Se detuvieron ante unos anchos escalones que subían a otro edificio en ruinas: el templo de Zeus, según Frank.

—Antes, dentro había una enorme estatua de Zeus de oro y marfil—dijo Zhang—. Una de las siete maravillas del mundo antiguo. La esculpió el mismo tipo que hizo la Atenea Partenos.

Percy escupió al suelo, indignado.

—Pienso lo mismo—murmuró Hazel.

Acarició el flanco de Arión, pues el corcel se estaba poniendo nervioso.

Leo también tenía ganas de relinchar y piafar. Tenía calor, estaba inquieto y se moría de hambre. Se sentía como si hubieran pinchado a la serpiente venenosa todo lo que podían, y la serpiente estuviera a punto de contraatacar. Quería dar el día por terminado y volver al barco antes de que eso ocurriera.

Lamentablemente, cuando Frank mencionó el templo de Zeus y la estatua, el cerebro de Leo estableció una conexión entre las dos cosas. A pesar suyo, la compartió con sus compañeros.

—Oye, Perseus, ¿te acuerdas de la estatua de Niké que había en el museo?—dijo—. ¿La que estaba hecha pedazos...? Es decir, echa pedazos antes de que la hicieses aún más pedazos.

—Sí...

—¿No solía estar aquí, en el templo de Zeus? Dime si me equivoco, no te cortes. Me encantaría equivocarme.

Percy se llevó la mano al bolsillo, pero ya no tenía a Contracorriente. En su lugar, se tuvo que contentar con desenvainar el xiphos de bronce que llevaba sujeto al cinturón.

—Tienes razón. Entonces, si Niké estuviera en alguna parte... este sería un buen sitio.

Frank escudriñó los alrededores.

—No veo nada.

—¿Y si hiciéramos publicidad de zapatillas Adidas?—se preguntó Leo—. ¿Niké se cabrearía tanto como para aparecer?
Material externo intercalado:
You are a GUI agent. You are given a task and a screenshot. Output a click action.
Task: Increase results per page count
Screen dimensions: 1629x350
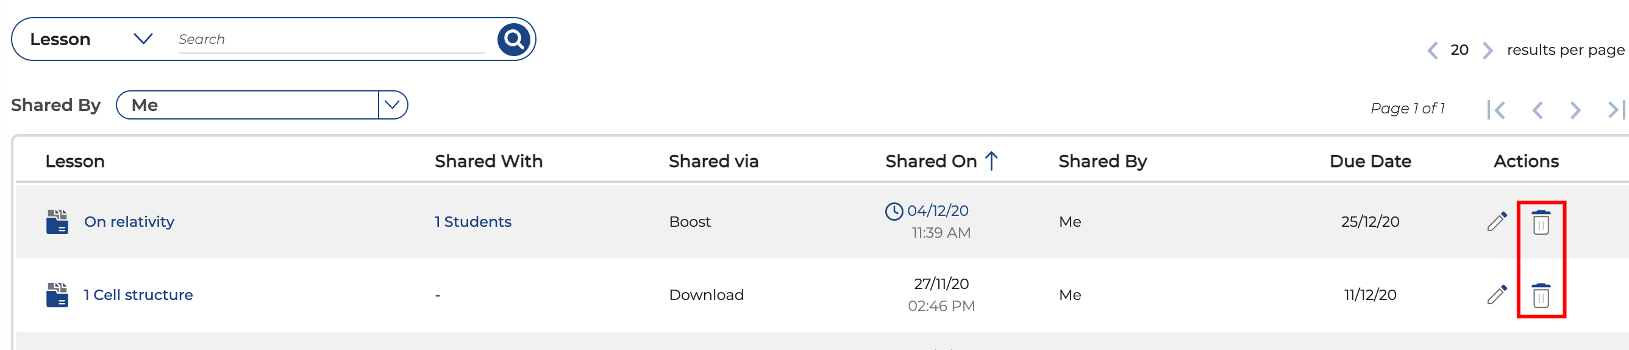(1487, 50)
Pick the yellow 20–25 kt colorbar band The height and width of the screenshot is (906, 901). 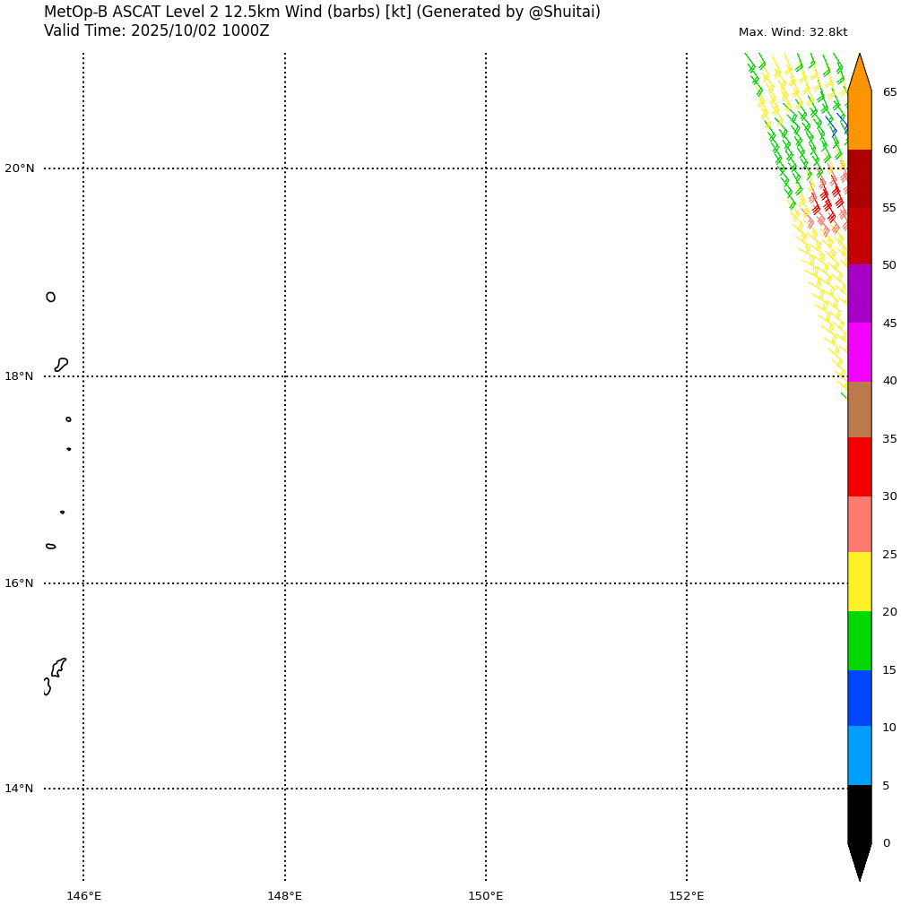859,582
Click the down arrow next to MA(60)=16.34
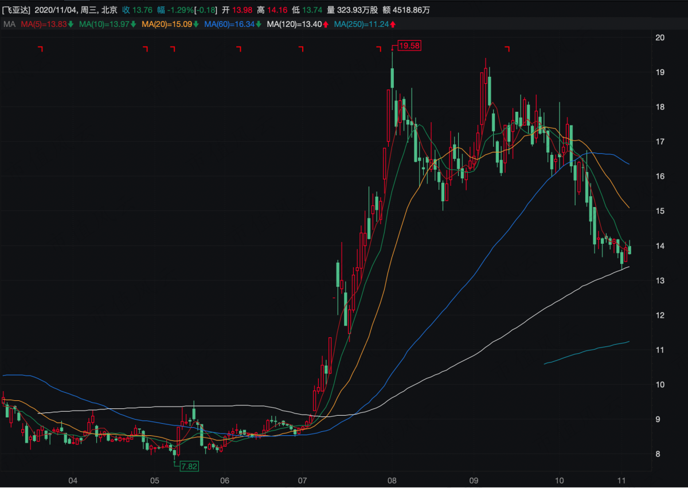 click(259, 24)
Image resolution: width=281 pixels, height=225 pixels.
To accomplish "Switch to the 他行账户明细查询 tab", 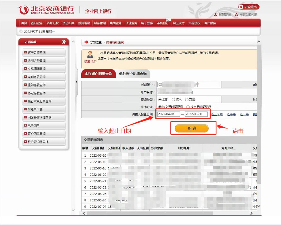I will coord(133,74).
Detrás de Leo, una voz atronadora sacudió las ruinas.

—¡PREPARAOS PARA MORIR!

A Leo por poco se le cayó el cinturón del susto. Se volvió... y se dio de tortas mentalmente. Sólo tenía que invocar a Adidas, la diosa de las zapatillas no oficiales.

Alzándose por encima de él en un carro dorado, con una lanza que le apuntaba al corazón, estaba la diosa Niké.